Task details — Your response should consist solely of the lines from the one containing "You are a computer-use agent. The width" through the final line of the entries, repeated exactly.

Extracted information —
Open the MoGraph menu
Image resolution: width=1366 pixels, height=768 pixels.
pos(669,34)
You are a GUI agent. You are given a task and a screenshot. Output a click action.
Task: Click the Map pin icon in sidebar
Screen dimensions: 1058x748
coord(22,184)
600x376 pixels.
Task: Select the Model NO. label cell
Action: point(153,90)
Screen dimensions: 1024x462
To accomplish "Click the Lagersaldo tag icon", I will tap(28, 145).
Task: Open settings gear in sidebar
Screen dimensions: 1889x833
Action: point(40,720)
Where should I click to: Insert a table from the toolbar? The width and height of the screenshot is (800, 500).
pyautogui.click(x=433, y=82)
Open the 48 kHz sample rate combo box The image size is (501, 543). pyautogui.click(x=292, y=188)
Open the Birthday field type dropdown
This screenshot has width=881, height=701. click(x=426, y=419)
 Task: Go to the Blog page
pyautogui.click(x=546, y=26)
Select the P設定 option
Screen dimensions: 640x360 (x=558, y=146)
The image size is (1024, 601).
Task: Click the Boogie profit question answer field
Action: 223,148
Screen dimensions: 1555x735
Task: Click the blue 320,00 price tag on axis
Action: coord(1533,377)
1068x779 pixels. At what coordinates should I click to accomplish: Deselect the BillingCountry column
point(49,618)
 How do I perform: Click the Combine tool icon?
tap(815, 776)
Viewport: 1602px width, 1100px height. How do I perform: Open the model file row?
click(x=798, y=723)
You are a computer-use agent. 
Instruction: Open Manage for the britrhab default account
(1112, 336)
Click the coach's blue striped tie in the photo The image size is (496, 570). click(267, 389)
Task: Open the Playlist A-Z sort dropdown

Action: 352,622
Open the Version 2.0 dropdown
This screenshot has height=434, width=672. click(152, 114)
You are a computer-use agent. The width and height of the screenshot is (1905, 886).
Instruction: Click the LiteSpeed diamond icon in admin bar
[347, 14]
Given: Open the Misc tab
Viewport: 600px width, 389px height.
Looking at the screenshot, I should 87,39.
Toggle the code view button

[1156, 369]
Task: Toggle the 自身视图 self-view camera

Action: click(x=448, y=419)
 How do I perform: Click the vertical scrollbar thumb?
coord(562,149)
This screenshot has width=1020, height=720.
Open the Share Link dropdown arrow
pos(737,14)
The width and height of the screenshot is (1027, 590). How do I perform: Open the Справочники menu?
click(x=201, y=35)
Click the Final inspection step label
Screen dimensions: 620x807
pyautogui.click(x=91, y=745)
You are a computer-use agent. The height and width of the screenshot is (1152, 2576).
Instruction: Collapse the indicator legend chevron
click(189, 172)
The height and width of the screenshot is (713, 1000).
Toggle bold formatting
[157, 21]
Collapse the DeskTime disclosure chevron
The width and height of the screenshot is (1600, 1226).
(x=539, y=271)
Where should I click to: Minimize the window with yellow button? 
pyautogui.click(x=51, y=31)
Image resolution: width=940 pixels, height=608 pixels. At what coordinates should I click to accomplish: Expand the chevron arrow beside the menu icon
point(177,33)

Response —
You are a computer-use agent. The width and height of the screenshot is (1905, 886).
Instruction: Click the LiteSpeed diamond icon in admin bar
[347, 14]
Given: Open the Misc tab
Viewport: 600px width, 389px height.
Looking at the screenshot, I should 87,39.
Toggle the code view button

[1156, 369]
Task: Toggle the 自身视图 self-view camera

Action: click(x=448, y=419)
 How do I perform: Click the vertical scrollbar thumb?
coord(562,149)
This screenshot has width=1020, height=720.
Open the Share Link dropdown arrow
pos(737,14)
The width and height of the screenshot is (1027, 590). How do I perform: Open the Справочники menu?
click(x=201, y=35)
Click the Final inspection step label
Screen dimensions: 620x807
pyautogui.click(x=91, y=745)
You are a computer-use agent. The height and width of the screenshot is (1152, 2576).
Instruction: Collapse the indicator legend chevron
click(189, 172)
The height and width of the screenshot is (713, 1000).
Toggle bold formatting
[157, 21]
Collapse the DeskTime disclosure chevron
The width and height of the screenshot is (1600, 1226).
(x=539, y=271)
Where should I click to: Minimize the window with yellow button? 
pyautogui.click(x=51, y=31)
Image resolution: width=940 pixels, height=608 pixels. At what coordinates should I click to accomplish: Expand the chevron arrow beside the menu icon
point(177,33)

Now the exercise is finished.